While there’s no indication Amazon employees with access to the data have attempted to track down individual users, two members of the Alexa team expressed concern to Bloomberg that Amazon was granting unnecessarily broad access to customer data that would make it easy to identify a device’s owner.
Bloomberg says it was shown a demonstration of this, and during it, saw an Amazon employee take the latitude and longitude of one user stored in Amazon’s database, entered it into Google Maps, and had an image of that area and the user’s house in “less than a minute.”
In addition to location data, a smaller category of employees “who tag transcripts of voice recordings to help Alexa categorize requests” have access to even more data:
After punching in a customer ID number, those workers, called annotators and verifiers, can see the home and work addresses and phone numbers customers entered into the Alexa app when they set up the device, the employee said. If a user has chosen to share their contacts with Alexa, their names, numbers and email addresses also appear in the dashboard. That data is in the system so that if a customer says “Send a message to Laura,” human reviewers can make sure transcribers wrote the name correctly so that the software learns to pair that request with the Laura in the contact list.

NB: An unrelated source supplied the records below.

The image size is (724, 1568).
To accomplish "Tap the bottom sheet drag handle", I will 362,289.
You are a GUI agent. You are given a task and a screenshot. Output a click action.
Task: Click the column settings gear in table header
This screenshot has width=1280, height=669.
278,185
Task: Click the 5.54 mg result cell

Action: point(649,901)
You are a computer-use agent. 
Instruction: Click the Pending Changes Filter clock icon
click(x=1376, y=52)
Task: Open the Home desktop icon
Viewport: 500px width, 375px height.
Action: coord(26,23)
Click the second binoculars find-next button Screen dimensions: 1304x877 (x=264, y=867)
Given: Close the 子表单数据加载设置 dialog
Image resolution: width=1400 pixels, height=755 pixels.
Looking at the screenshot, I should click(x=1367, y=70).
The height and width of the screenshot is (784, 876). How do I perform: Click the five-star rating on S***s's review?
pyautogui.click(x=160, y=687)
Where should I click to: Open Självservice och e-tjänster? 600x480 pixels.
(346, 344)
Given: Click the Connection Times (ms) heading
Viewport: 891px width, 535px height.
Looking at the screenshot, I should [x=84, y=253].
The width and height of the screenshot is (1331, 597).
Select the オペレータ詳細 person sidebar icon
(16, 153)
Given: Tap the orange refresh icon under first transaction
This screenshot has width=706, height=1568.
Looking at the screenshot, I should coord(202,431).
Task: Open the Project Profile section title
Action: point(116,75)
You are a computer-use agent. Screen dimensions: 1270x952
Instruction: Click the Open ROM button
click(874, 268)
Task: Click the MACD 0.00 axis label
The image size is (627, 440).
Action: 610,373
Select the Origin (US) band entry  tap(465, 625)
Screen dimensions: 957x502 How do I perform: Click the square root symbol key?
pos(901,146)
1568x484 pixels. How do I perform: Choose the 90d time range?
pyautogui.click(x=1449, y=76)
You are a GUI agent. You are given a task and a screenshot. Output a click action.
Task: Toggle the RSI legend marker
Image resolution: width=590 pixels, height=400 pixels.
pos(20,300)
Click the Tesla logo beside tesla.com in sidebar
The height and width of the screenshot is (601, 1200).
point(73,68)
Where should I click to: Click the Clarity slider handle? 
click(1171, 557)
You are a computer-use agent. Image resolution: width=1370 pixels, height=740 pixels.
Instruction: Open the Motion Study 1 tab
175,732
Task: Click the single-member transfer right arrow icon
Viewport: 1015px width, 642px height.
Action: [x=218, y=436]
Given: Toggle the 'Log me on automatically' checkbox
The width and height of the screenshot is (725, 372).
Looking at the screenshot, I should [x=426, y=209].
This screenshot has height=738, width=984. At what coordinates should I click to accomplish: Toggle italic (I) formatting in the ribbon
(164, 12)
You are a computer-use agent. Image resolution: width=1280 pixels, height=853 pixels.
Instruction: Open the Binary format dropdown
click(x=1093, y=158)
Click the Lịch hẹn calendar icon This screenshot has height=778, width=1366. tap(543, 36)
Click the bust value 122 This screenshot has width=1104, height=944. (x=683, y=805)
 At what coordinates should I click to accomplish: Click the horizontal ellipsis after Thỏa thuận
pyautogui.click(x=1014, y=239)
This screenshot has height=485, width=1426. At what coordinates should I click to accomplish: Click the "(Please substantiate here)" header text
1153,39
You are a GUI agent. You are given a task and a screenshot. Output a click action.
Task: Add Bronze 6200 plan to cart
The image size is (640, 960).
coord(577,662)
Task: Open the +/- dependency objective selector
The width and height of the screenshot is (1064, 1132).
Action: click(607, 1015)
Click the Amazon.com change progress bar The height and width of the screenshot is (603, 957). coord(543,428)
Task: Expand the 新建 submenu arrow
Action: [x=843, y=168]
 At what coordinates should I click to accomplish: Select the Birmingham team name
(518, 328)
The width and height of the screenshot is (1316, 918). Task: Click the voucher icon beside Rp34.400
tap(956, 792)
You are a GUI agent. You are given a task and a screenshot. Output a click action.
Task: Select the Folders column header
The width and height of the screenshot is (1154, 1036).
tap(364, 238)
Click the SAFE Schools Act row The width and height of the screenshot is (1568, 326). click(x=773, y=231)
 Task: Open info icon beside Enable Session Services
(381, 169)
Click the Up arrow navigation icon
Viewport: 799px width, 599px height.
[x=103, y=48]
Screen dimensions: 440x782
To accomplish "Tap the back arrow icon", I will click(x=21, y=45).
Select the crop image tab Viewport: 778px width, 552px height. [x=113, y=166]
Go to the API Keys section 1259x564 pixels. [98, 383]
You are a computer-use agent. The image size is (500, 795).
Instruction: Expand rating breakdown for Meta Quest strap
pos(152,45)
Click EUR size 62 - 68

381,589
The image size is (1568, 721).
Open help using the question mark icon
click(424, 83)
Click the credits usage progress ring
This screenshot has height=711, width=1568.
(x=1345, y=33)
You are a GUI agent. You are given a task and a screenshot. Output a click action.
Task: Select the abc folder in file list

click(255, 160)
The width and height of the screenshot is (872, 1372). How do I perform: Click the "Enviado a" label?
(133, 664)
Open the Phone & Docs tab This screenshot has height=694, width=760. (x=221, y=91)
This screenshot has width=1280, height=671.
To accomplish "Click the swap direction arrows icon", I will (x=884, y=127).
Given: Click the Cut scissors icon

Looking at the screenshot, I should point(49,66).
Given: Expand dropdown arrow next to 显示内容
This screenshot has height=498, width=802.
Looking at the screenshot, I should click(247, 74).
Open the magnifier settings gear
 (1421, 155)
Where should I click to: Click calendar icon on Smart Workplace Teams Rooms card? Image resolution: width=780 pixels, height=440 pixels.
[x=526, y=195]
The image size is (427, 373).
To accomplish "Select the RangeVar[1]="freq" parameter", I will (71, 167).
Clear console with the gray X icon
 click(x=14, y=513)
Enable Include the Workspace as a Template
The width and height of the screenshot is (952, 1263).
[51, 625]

Amazon has since issued a statement in response to this story, saying:
Access to internal tools is highly controlled, and is only granted to a limited number of employees who require these tools to train and improve the service by processing an extremely small sample of interactions. Our policies strictly prohibit employee access to or use of customer data for any other reason, and we have a zero tolerance policy for abuse of our systems. We regularly audit employee access to internal tools and limit access whenever and wherever possible.
Despite that statement, one employee that spoke with Bloomberg noted that “they believed the vast majority of workers in the Alexa Data Services group were, until recently, able to use the software.”
While we have no reason to believe that any user information was compromised or used maliciously, the fact that such sensitive data is so readily available is not a good look for Amazon. Then again, if you’re trusting a device to live in your house and constantly listen to you, are you really that concerned with things like this?